Entwurf mit mehr negativem Stimmgewicht – eine Analyse
Die Koalitionsfraktionen der CDU/CSU und FDP haben am 28. Juni 2011 einen Entwurf für ein Gesetz zur Änderung des Bundeswahlgesetzes (BWahlG) eingebracht (BT-Drs. 17/6290), der am 30. Juni zum ersten Mal im Plenum beraten wurde. Zusammengefasst führt der Entwurf weiterhin zu negativem Stimmgewicht und Überhangmandaten sowie einer noch weniger proportionalen Verteilung der Sitze.
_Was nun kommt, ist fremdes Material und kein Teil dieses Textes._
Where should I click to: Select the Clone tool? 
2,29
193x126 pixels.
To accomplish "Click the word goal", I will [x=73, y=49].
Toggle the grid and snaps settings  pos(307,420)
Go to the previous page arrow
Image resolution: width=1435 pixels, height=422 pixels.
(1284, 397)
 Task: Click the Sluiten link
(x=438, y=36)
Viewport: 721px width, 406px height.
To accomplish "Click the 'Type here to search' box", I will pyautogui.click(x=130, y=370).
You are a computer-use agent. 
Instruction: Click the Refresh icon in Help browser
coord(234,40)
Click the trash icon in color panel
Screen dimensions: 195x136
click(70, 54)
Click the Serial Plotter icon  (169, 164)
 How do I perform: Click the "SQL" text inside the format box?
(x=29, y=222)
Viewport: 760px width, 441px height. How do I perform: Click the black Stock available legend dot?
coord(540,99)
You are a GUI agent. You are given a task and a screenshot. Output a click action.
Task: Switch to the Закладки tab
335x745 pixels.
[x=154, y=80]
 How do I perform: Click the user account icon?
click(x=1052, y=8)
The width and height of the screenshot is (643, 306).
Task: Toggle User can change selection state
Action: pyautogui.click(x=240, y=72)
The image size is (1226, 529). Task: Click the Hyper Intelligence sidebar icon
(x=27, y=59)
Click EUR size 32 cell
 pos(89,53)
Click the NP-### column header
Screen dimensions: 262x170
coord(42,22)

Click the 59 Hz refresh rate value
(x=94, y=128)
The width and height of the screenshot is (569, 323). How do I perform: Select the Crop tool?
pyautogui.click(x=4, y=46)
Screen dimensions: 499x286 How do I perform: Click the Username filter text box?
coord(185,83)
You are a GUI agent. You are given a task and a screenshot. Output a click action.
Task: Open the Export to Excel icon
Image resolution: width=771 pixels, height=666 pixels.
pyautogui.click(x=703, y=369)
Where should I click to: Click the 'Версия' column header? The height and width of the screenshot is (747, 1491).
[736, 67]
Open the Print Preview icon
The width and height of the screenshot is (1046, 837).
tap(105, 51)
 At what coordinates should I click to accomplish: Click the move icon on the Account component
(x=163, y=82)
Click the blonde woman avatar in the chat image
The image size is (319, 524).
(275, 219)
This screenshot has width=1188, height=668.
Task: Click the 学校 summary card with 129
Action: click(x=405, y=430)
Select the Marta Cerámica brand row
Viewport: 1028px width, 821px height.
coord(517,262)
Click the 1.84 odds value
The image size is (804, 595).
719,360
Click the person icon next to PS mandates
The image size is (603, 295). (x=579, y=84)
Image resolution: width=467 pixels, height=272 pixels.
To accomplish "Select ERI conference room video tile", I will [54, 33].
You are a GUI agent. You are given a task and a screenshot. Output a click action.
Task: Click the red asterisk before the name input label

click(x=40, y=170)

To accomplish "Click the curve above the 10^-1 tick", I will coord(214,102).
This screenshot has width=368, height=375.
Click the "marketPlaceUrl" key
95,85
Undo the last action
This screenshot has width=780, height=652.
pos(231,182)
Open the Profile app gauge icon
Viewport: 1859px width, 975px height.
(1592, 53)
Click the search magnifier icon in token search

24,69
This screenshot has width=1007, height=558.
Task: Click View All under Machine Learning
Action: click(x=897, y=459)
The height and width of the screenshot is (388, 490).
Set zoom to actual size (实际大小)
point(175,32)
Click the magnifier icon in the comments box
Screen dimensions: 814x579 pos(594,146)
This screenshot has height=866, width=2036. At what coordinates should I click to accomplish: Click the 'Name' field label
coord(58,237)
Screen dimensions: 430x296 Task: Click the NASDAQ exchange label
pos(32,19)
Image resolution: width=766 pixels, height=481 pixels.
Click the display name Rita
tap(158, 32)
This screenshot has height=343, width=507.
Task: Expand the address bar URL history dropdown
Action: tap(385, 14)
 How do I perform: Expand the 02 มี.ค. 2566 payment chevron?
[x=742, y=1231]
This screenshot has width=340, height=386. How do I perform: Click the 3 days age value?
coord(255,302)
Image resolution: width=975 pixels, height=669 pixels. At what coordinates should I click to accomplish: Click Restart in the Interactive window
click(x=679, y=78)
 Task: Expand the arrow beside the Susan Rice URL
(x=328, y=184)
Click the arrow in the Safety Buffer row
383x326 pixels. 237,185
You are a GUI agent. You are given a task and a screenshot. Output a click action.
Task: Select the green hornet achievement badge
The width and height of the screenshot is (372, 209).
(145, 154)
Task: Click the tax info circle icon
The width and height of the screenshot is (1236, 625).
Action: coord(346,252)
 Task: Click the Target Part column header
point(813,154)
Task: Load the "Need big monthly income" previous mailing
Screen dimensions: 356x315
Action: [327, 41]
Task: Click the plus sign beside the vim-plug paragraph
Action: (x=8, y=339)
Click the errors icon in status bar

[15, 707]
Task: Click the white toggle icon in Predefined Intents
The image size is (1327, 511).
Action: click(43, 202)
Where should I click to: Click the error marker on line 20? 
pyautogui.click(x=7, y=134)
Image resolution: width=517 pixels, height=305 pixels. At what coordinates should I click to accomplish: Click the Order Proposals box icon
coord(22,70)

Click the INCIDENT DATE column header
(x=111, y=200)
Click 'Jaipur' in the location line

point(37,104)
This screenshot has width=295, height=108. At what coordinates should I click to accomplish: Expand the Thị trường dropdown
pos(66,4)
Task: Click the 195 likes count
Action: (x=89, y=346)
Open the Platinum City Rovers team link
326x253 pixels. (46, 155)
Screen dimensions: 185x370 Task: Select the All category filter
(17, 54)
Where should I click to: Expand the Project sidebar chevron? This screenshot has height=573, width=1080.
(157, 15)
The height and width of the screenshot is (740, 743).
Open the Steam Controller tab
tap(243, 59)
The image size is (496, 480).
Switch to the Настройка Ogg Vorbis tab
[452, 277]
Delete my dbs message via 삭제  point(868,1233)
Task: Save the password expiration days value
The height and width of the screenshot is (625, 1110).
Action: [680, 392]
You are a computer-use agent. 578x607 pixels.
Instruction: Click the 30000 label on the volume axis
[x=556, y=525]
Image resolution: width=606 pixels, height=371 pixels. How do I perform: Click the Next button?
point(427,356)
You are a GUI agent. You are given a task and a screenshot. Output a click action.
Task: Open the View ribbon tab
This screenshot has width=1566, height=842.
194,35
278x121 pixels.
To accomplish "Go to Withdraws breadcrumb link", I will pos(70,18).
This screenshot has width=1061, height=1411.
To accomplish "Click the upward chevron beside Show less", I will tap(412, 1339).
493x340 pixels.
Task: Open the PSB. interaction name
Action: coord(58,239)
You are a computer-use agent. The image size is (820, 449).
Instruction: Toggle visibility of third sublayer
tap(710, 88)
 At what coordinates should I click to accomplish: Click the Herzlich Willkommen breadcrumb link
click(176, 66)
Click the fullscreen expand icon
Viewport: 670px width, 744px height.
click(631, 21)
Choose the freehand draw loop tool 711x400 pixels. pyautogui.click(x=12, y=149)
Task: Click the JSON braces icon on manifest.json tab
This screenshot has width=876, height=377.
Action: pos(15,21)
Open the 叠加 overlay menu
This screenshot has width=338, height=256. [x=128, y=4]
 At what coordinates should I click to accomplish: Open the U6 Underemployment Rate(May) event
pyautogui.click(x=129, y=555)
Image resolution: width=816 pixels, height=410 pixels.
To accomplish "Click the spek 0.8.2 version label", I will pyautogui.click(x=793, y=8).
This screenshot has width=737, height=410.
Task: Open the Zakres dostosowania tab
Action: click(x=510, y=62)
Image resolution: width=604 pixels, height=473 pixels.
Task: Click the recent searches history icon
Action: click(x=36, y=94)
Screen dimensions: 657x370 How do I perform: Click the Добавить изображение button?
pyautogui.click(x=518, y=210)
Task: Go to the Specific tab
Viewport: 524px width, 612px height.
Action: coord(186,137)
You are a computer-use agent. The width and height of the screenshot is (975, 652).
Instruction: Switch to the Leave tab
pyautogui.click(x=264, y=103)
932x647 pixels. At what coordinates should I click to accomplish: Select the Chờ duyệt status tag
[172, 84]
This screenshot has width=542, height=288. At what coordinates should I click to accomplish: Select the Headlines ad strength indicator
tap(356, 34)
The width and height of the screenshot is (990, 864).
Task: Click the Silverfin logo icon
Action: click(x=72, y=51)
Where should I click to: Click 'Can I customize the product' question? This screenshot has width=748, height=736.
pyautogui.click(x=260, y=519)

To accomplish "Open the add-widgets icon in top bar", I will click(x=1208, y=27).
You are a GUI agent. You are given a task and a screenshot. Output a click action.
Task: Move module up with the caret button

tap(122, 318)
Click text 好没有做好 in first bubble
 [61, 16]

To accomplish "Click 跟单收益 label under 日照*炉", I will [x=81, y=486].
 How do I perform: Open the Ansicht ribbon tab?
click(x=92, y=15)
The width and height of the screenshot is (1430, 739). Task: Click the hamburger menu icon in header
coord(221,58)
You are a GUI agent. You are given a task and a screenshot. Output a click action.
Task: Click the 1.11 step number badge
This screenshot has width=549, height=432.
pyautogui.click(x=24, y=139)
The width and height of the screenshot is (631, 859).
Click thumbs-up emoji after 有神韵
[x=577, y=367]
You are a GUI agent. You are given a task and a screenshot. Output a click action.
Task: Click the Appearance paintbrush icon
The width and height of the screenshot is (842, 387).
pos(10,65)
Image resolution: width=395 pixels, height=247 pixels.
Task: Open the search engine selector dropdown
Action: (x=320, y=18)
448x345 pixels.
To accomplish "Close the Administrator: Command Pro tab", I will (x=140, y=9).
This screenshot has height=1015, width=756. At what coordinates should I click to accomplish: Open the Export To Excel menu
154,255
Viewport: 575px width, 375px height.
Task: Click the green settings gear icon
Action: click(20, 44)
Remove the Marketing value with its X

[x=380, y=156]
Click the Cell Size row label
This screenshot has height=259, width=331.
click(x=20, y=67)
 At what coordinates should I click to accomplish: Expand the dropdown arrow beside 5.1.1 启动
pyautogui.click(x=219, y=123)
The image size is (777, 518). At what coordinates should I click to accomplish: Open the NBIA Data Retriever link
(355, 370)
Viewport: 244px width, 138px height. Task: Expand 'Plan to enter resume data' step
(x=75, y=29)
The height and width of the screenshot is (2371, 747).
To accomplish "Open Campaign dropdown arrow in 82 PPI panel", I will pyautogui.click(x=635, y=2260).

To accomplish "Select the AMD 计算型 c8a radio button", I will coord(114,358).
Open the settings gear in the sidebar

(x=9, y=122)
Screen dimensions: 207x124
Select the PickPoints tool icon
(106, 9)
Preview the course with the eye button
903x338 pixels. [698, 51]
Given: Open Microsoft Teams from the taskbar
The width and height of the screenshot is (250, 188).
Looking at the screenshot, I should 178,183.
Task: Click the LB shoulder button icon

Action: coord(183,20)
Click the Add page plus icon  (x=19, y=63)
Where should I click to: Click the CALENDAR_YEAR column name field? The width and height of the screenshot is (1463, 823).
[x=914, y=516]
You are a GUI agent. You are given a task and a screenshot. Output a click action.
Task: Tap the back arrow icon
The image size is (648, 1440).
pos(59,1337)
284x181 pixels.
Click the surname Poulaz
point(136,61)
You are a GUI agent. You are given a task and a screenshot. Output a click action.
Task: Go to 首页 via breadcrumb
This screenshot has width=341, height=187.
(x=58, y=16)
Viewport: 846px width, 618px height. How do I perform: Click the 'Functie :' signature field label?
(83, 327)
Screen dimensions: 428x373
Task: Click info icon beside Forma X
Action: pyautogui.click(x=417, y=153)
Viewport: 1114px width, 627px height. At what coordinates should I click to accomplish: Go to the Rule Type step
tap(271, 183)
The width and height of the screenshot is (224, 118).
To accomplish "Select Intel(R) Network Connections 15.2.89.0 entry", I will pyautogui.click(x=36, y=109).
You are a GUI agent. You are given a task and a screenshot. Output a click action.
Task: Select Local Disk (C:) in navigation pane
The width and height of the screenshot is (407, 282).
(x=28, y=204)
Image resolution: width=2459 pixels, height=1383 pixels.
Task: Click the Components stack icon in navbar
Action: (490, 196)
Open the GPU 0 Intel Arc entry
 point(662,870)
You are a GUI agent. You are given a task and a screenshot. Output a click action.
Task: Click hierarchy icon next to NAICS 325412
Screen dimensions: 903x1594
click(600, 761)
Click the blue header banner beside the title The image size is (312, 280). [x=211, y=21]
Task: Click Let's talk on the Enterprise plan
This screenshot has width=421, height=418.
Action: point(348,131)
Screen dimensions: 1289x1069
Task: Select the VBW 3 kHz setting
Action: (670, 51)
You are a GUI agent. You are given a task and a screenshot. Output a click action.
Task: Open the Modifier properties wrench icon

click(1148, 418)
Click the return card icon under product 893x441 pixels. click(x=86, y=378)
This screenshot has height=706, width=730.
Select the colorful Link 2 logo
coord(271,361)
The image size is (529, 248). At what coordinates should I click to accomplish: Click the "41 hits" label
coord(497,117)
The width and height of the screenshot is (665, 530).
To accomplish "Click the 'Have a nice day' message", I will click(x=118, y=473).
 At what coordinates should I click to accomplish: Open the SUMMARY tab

Der Entwurf führt sogar an noch mehr Stellen zu negativem Stimmgewicht als das derzeitige Wahlgesetz und die drei angedeuteten Modelle in der Plenardebatte vom 26. Mai 2011. Der Entwurf ist in fast jeder Hinsicht eine Verschlechterung.
Zusammenfassung
Wesentliche Änderungen im Entwurf der Koalition
- Die Zuteilungsreihenfolge (Ober-/Unterverteilung) der Sitze – zuerst an die Parteien und dann an die Länder – wird umgedreht. Nach dem Entwurf soll zuerst an die Bundesländer zugeteilt und danach landesintern an die Listen der Parteien unterverteilt werden.
- Basis des ersten Zuteilungsschrittes an die Länder ist dabei die Zahl der Wähler (statt der Zweitstimmen der nicht an Sperrklauseln gescheiterten Parteien). Grundlage für den zweiten Zuteilungsschritt innerhalb der Länder sind weiterhin die Zweitstimmen der zuteilungsberechtigten Parteien.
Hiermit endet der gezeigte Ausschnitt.